* [Task to complete] Pull out each line of the records holding the string "computer".

* [Available data]

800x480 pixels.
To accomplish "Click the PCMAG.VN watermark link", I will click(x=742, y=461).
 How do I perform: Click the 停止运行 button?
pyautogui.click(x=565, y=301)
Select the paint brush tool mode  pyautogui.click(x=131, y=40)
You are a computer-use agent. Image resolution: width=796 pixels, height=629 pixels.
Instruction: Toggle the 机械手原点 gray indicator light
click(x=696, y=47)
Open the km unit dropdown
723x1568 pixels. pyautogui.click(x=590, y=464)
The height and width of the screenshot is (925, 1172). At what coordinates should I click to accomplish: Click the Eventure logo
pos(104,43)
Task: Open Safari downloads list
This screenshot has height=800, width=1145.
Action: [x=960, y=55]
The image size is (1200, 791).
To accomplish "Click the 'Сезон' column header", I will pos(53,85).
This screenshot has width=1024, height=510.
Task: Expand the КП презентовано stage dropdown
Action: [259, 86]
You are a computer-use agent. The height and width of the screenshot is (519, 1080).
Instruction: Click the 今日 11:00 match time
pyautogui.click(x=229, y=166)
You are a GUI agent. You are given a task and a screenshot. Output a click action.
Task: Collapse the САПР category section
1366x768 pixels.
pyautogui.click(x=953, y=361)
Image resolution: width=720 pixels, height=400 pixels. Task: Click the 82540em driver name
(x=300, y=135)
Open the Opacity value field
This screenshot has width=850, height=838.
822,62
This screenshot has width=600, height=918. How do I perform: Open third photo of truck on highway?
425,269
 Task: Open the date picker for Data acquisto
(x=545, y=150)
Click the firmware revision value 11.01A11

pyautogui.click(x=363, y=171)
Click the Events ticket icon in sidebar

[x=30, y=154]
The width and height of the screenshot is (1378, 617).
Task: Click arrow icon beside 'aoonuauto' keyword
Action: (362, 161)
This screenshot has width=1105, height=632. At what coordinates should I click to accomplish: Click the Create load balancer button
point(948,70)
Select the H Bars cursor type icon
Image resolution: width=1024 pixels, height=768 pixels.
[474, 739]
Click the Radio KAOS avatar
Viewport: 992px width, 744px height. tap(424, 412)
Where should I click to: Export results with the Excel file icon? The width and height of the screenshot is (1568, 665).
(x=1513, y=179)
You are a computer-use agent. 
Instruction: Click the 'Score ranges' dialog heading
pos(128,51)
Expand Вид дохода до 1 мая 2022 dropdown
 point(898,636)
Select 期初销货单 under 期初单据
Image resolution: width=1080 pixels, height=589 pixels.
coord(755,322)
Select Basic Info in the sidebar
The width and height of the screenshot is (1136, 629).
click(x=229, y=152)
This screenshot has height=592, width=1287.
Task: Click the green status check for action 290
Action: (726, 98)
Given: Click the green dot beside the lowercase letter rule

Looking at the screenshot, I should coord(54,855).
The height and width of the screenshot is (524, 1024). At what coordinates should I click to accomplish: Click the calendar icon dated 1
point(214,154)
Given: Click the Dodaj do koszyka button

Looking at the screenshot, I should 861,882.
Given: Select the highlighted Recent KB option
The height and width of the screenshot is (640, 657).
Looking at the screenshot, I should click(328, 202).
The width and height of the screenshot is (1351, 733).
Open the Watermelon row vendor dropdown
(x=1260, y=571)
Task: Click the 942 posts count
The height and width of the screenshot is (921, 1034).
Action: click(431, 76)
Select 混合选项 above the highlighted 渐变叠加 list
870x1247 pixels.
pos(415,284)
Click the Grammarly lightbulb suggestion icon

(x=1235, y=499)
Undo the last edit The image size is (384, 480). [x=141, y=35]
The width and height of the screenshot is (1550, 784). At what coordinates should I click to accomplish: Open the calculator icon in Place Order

* [Written response]
You are a computer-use agent. Image resolution: width=796 pixels, height=629 pixels.
You are a computer-use agent. The height and width of the screenshot is (519, 1080).
You are a computer-use agent. 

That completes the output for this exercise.